→ **WORK ORDER**: Copy out exactly, and only, the lines from the one containing "You are a GUI" through the end of the entries. No pictures.

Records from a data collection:

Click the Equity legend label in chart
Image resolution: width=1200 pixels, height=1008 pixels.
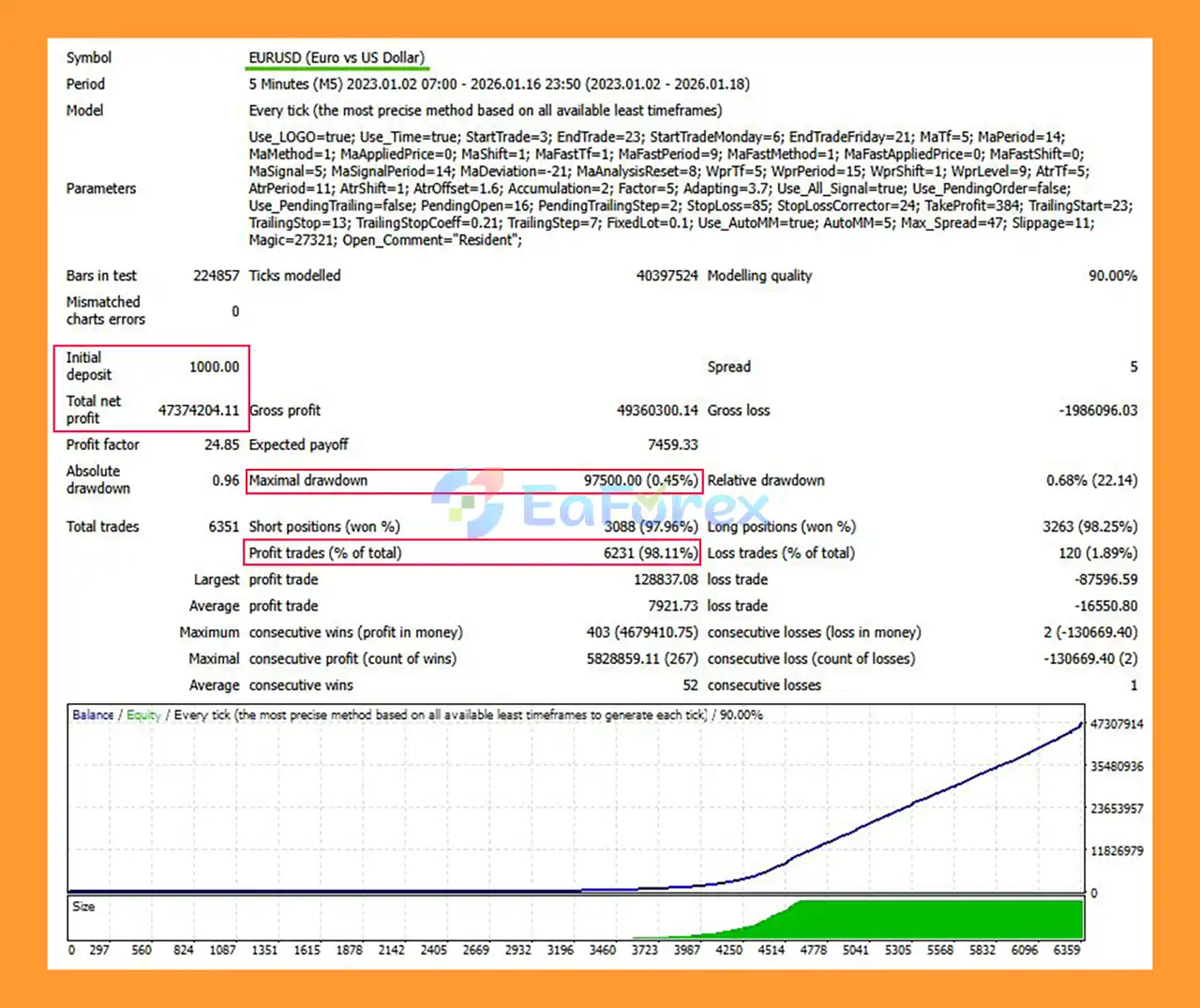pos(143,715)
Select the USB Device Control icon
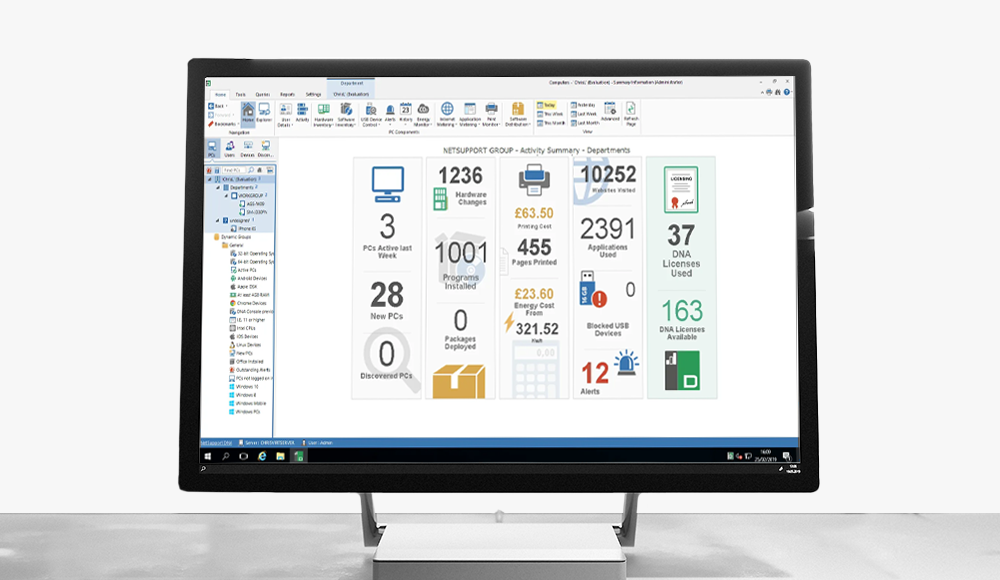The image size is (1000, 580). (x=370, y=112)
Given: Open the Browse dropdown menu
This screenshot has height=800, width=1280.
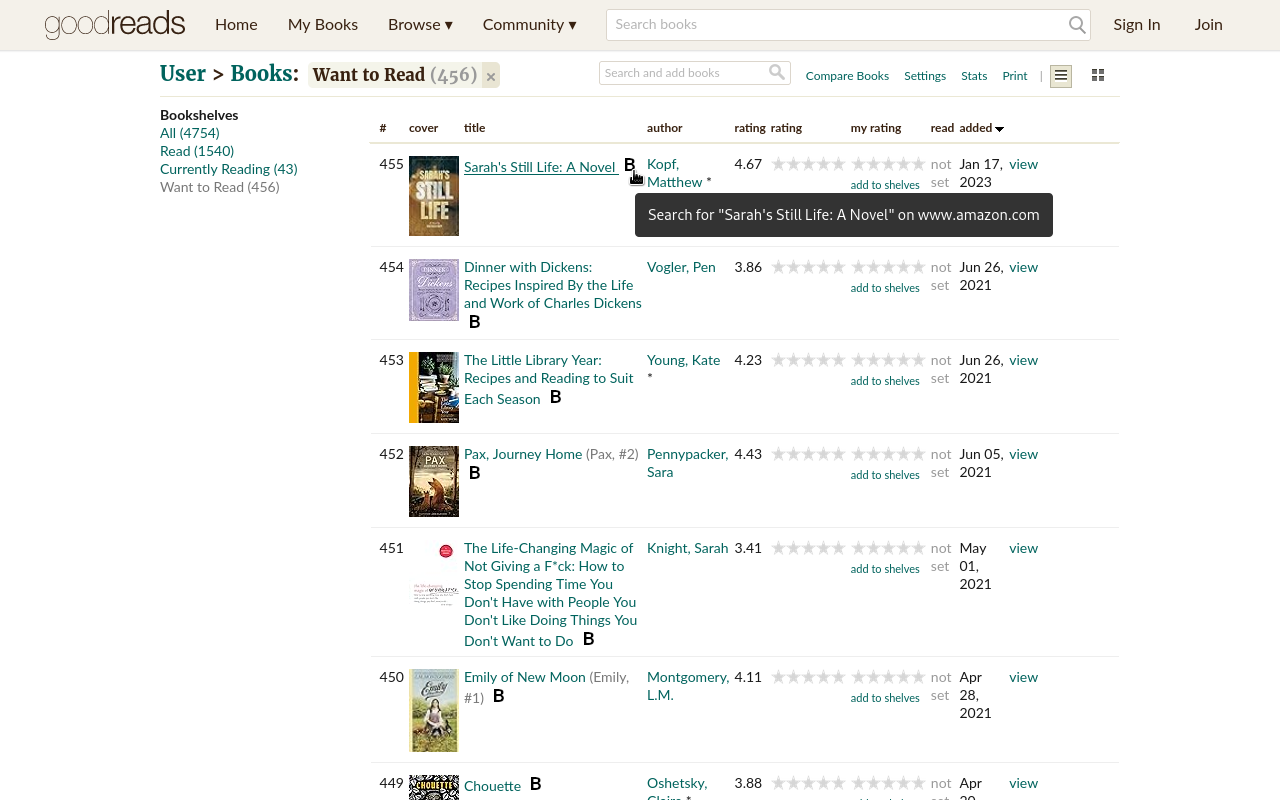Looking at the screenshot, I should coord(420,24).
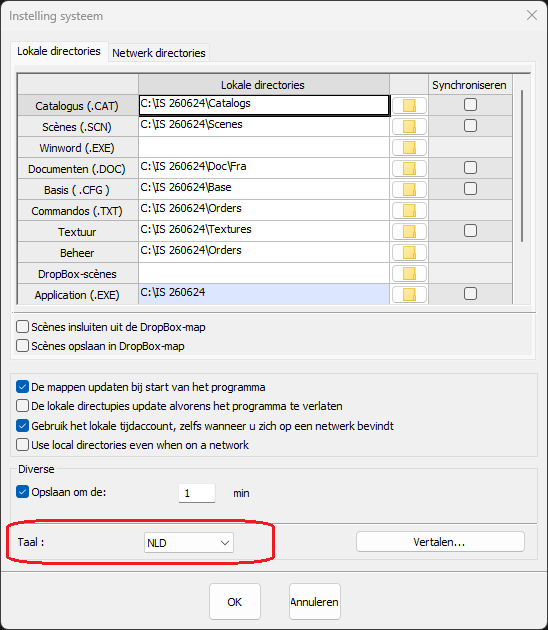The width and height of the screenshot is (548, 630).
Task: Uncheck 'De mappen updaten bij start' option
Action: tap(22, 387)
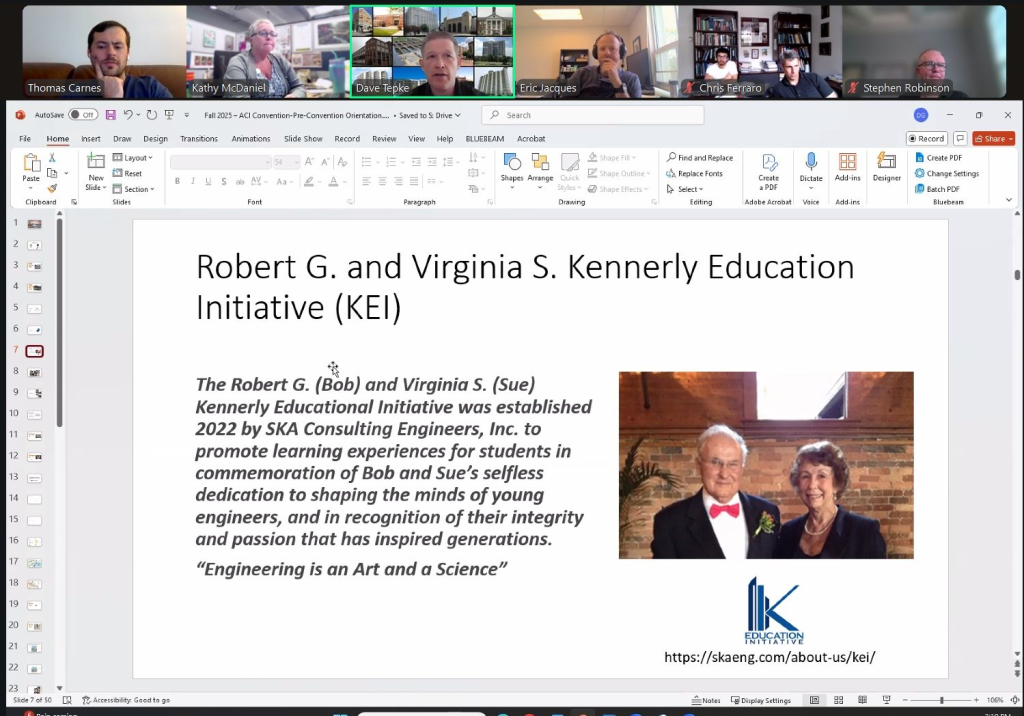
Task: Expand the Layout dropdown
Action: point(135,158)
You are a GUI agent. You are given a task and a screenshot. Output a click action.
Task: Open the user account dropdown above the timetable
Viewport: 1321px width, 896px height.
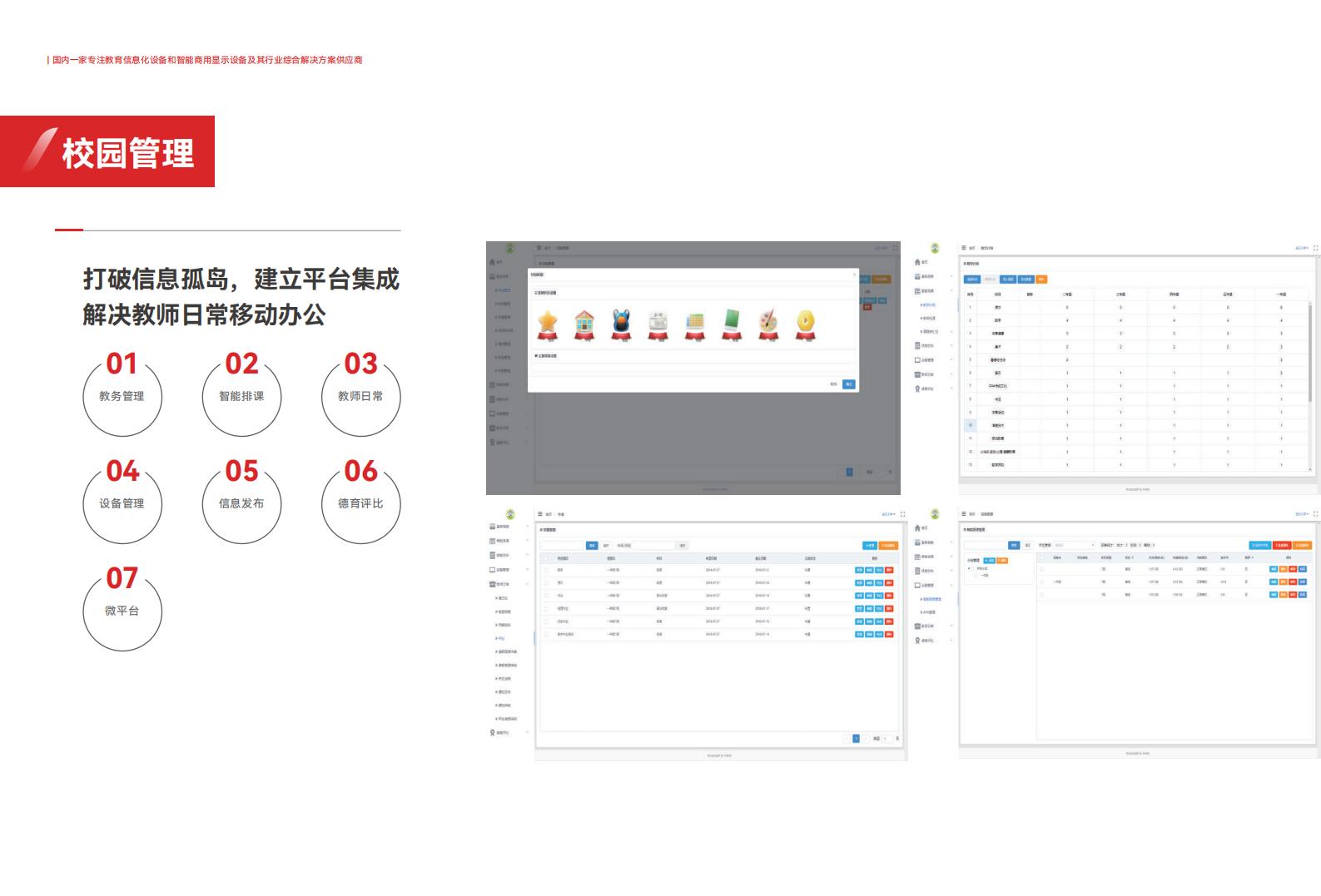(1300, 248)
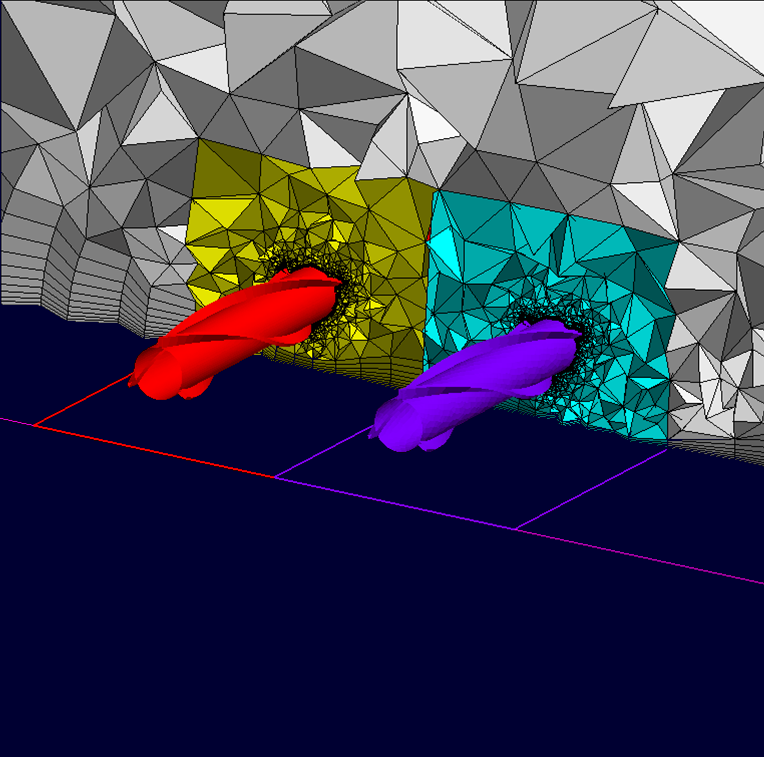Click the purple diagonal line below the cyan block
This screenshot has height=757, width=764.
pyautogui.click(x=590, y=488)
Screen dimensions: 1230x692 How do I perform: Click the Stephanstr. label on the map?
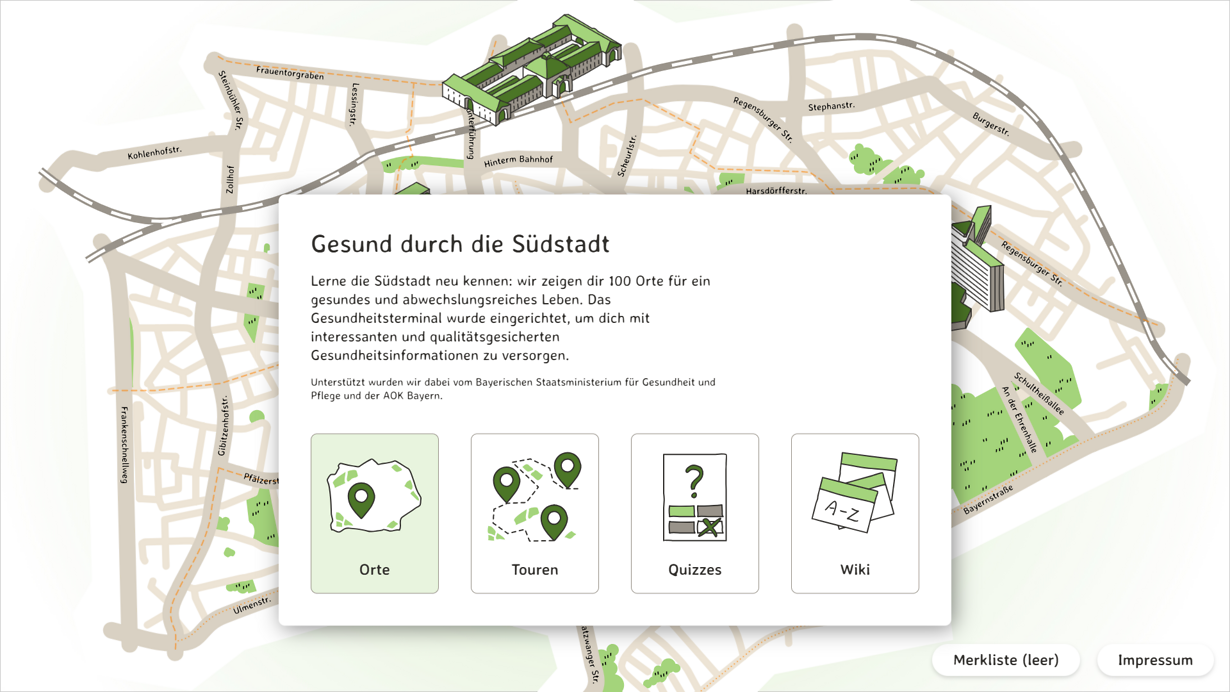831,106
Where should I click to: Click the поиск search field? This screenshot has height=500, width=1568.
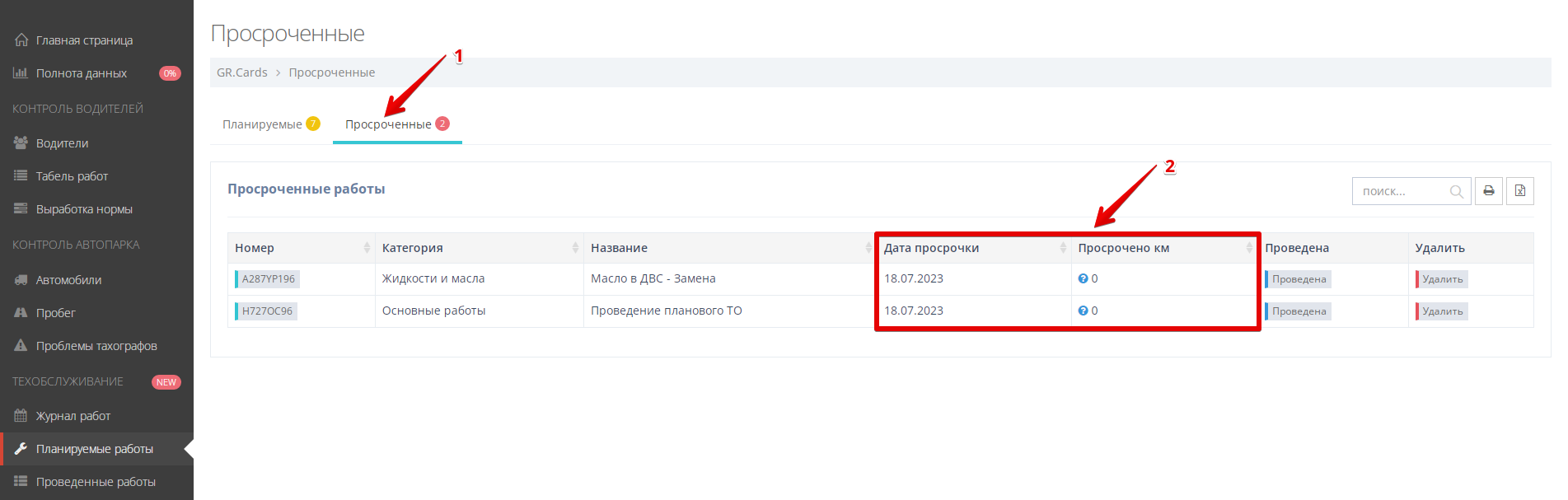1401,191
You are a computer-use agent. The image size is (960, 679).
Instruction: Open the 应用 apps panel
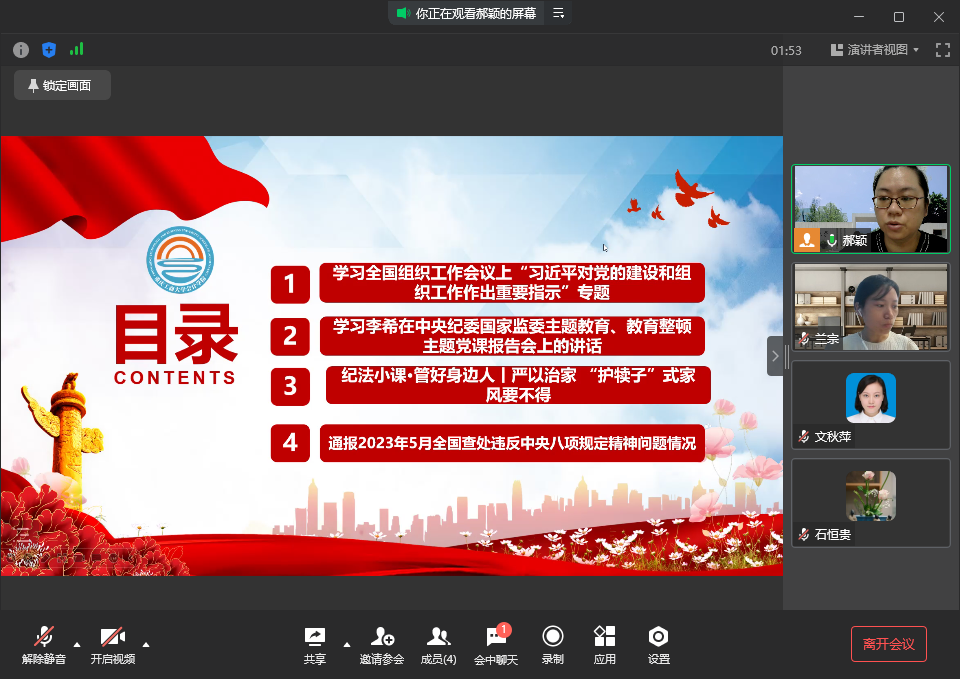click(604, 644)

→ **RESPONSE**:
You are a GUI agent. You are given a task and a screenshot. Output a click action.
Task: Open the user account dropdown above the timetable
Viewport: 1321px width, 896px height.
(1300, 248)
Click the purple diagonal line below the cyan block
This screenshot has height=757, width=764.
pyautogui.click(x=590, y=488)
Screen dimensions: 1230x692 How do I perform: Click the Stephanstr. label on the map?
831,106
Where should I click to: Click the поиск search field? This screenshot has height=500, width=1568.
1401,191
You are a computer-use agent. The image size is (960, 679).
Instruction: Open the 应用 apps panel
click(604, 644)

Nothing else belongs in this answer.